----- TEXT

The first sentence, completely consistently in our submission with what we have put to this point, focuses on the status of the foreign citizen under foreign law and identifies the limitation or qualification or exception by reference to the constitutional imperative that the citizen not be irremediably prevented by foreign law.  Obviously enough, the next sentence of the paragraph should not be read as contradicting the sentence that immediately precedes it.  So in our submission when the Court says in that next sentence:

Where it can be demonstrated that the person has taken all steps that are reasonably required by the foreign law to renounce his or her citizen and within his or her power, the constitutional imperative is engaged –

that sentence cannot be properly be read as if it were a line in a statute or a freestanding exception; it has to be read as a statement in a judgment elaborating or explaining the sentence that goes before.  In our submission, it can easily be read in that way when the words “the foreign law” in the third line of the second sentence – “Where it can be demonstrated that the person has taken all steps that are reasonably required by the foreign law” – the foreign law to which your Honours are referring is the same foreign law that is mentioned in the previous sentence.

As long as the paragraph is read in that way, the two sentences are read together, where a foreign law irremediably prevents a citizen from participating in representative government then, provided that the person has taken all the steps reasonably required by the foreign law and within their power, the imperative is engaged and there is no tension between the sections.

If, on the other hand, as Senator Gallagher seeks to read it, it was read as an erection of a rule by the Court that as long as you have taken all of the steps reasonably required, then the imperative is engaged. That would, we submit, generate absurd results. In particular, if your Honours take the case of a person who chooses to take all of the steps reasonably required the day before the nomination period starts, such a person can reasonably expect – and, indeed, is obviously the case – that such a person is very likely still to have the status of being a foreign citizen once the period of choice with which section 44(i) is concerned has commenced, because the process is unlikely to play out the conclusion within a day. But in such a case, in our submission, the candidate plainly was not irremediably prevented from being chosen. All that they needed to do was to take the steps that were required by the foreign law a sufficient time in advance so that those steps could be completed before the person nominated.

And to read the second sentence of paragraph [72] as if it deems the imperative to be engaged in any case where the person has taken all the steps required by the foreign law is to read it as erecting an exception that simply does not engage with the constitutional imperative as described and explained in the various paragraphs of the judgment that I have already taken your Honours through.

----------

#### SET TASK
Decide whether each statement agrees with the submission above, answering yes or no and quoting the words of the submission that settle it: (a) Senator Gallagher reads the second sentence as a rule that the imperative is engaged once all reasonably required steps are taken; (b) the renunciation process is likely to finish within a day; (c) the second sentence may properly be read as a freestanding exception. The listing that comes next has no connection to the submission above.

----- DATA EXCERPT

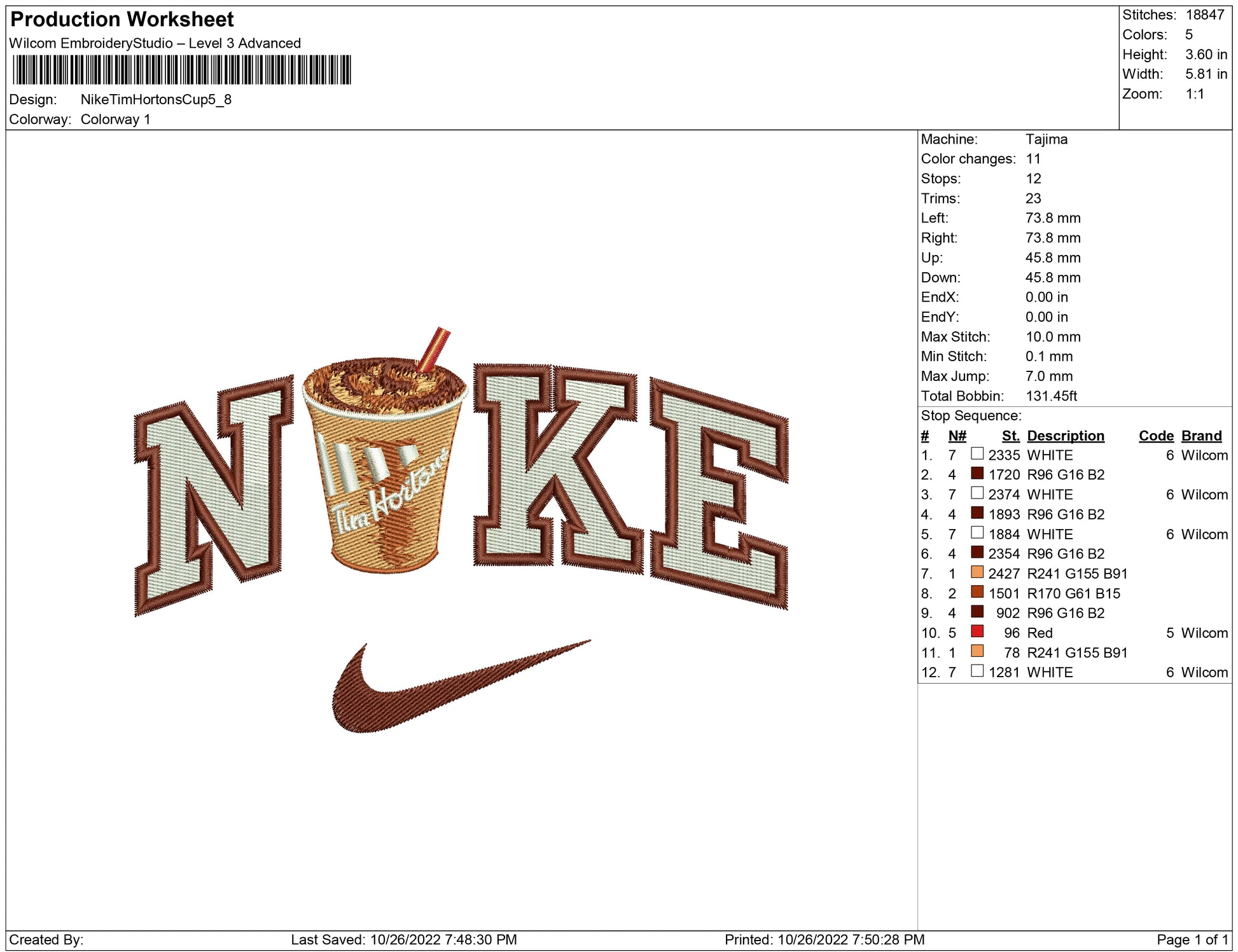Click the Description column header

point(1065,436)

----------

#### RESPONSE TO THIS EXERCISE
(a) Yes: "as Senator Gallagher seeks to read it, it was read as an erection of a rule by the Court that as long as you have taken all of the steps reasonably required, then the imperative is engaged."
(b) No: "because the process is unlikely to play out the conclusion within a day."
(c) No: "that sentence cannot be properly be read as if it were a line in a statute or a freestanding exception"